Workflow code is rarely free of dependencies. It may require python or system packages or make use of environment variables. For example, a task that downloads compressed reference data from AWS S3 will need the aws-cli and unzip APT packages, then use the pyyaml python package to read the included metadata.

The workflow environment is encapsulated in a Docker container, which is created from a recipe defined in a Dockerfile.

Latch provides automatic Dockerfile generation via the latch dockerfile command. You can pass a set of requirements files (detailed below) to this command to configure the generated Dockerfile to install specific dependencies in the environment.

Python: requirements.txt

Dependencies from a requirements.txt file can be automatically installed using pip. In order to enable this, pass the path to your requirements.txt file to the latch dockerfile command using the -p/--pip-requirements option.

Python: setup.py, PEP-621 pyproject.toml

Workflows with a package specification in a setup.py file or a PEP-621 compliant pyproject.toml file can be automatically installed using pip. Pass the path to either the setup.py or the pyproject.toml using the -i/--pyproject option.

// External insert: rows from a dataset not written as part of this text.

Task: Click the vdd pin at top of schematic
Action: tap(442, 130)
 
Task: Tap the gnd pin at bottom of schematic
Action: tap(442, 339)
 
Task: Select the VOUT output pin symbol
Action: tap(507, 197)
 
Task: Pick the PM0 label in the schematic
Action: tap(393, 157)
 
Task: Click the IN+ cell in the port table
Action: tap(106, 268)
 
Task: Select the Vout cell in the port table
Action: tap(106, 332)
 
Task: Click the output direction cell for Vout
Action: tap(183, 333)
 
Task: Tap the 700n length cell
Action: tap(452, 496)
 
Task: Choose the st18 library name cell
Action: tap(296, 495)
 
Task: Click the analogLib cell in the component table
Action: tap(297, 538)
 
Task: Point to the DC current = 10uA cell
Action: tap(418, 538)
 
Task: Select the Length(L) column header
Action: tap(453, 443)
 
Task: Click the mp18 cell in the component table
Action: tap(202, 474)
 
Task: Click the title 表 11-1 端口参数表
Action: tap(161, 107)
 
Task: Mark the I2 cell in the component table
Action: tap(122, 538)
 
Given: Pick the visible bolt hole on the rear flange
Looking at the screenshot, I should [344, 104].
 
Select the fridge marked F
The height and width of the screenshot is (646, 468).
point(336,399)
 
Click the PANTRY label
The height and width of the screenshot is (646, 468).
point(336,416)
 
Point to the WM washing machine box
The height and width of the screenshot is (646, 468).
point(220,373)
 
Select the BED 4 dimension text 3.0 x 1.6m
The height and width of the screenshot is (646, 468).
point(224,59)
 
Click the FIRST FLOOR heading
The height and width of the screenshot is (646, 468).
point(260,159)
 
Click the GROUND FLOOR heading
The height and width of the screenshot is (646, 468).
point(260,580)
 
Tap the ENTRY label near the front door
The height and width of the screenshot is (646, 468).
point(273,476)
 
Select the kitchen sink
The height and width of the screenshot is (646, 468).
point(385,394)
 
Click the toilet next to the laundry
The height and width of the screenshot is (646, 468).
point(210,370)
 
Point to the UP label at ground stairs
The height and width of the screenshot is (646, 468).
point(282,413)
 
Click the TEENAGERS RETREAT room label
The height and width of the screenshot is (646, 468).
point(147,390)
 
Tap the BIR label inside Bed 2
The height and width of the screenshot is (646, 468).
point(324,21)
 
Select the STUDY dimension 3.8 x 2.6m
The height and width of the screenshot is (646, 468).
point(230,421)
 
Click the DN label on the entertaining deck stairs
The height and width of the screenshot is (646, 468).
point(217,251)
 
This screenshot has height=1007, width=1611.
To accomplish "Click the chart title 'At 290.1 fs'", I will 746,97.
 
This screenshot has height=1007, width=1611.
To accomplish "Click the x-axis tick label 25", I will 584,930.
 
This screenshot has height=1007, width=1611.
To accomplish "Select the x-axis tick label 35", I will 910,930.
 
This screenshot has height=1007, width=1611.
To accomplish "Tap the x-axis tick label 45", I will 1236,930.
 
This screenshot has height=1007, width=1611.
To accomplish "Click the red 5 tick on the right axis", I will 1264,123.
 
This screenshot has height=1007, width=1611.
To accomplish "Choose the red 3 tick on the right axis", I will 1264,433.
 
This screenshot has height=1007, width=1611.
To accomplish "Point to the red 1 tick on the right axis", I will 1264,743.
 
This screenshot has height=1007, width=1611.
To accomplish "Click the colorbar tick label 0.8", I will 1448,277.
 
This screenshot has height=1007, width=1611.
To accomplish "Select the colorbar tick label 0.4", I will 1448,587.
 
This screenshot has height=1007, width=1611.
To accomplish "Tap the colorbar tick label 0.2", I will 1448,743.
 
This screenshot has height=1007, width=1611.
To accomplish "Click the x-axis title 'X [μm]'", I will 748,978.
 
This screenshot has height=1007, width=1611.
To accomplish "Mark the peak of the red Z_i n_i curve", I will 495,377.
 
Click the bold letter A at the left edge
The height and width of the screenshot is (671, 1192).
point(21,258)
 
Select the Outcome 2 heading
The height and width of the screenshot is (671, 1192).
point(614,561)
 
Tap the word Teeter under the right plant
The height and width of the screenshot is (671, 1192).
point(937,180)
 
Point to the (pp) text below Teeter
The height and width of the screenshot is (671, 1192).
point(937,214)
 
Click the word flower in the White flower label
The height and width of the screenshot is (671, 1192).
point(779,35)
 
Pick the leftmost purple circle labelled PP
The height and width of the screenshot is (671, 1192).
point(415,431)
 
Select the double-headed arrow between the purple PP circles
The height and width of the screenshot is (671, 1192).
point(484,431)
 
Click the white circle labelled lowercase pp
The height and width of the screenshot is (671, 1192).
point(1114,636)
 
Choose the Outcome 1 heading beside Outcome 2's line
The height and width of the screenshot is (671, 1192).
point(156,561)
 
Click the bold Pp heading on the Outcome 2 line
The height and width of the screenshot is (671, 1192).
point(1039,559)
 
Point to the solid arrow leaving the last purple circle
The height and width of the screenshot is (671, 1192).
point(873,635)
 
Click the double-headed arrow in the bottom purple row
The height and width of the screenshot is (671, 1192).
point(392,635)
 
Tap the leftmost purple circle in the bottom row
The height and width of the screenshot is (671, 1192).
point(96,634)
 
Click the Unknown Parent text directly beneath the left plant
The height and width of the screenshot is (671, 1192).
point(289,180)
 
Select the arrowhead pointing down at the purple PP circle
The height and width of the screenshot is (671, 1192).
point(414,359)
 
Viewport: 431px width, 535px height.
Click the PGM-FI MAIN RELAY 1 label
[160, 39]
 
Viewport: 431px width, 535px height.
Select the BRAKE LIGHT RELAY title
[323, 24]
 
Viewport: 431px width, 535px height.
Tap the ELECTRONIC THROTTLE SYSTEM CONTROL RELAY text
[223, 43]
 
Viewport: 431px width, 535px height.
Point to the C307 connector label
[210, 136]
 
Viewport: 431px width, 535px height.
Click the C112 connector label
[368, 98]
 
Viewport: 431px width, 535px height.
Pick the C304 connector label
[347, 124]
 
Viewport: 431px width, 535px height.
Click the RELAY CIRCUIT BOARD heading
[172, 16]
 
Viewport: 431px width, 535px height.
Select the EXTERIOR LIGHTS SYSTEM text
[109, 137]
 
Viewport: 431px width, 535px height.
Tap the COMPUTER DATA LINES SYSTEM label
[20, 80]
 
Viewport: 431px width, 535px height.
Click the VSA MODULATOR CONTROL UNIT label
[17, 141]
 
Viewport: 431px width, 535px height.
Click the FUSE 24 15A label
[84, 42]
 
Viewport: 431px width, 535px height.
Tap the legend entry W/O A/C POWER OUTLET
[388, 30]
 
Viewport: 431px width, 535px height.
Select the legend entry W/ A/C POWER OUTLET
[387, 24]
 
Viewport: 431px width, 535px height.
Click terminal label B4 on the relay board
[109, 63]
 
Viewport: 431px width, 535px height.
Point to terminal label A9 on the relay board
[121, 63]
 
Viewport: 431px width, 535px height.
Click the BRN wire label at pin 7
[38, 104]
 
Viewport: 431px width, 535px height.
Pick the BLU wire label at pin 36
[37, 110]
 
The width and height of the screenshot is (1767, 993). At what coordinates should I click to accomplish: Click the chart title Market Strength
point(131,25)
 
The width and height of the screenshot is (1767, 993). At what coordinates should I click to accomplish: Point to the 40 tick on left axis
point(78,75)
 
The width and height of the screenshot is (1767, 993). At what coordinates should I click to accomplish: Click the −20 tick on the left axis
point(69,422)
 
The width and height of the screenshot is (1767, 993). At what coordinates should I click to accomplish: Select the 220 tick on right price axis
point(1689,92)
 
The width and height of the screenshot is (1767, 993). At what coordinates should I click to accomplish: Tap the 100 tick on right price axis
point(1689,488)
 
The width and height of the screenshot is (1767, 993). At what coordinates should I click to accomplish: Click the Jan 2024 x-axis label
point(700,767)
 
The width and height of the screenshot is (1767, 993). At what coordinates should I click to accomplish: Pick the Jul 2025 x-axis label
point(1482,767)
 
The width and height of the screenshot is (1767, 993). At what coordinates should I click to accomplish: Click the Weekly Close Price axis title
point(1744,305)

Poetry pyproject.toml files are not supported.

Conda environment.yaml

The Conda environment in an environment.yaml file can be automatically installed using mamba env create --file with latest mamba installed via Miniforge. This environment will be used by default.

To enable, pass the path to the environment file using the -c/--conda-env option.

R: environment.R

A script in an environment.R file can be automatically executed when the Dockerfile is built. This is intended for installing dependencies but there are no actual limits on what the script does. The script is executed using rig. By default, this uses the latest R version, though you can change this by editing the run rig add release line (shown below).

To enable this, pass in the path to the R file using the -r/--r-env flag.

Note that some R packages may have system dependencies that need to be installed using APT or another method. These packages will list these dependencies in their documentation. Missing dependencies will cause crashes during workflow build or when using the packages.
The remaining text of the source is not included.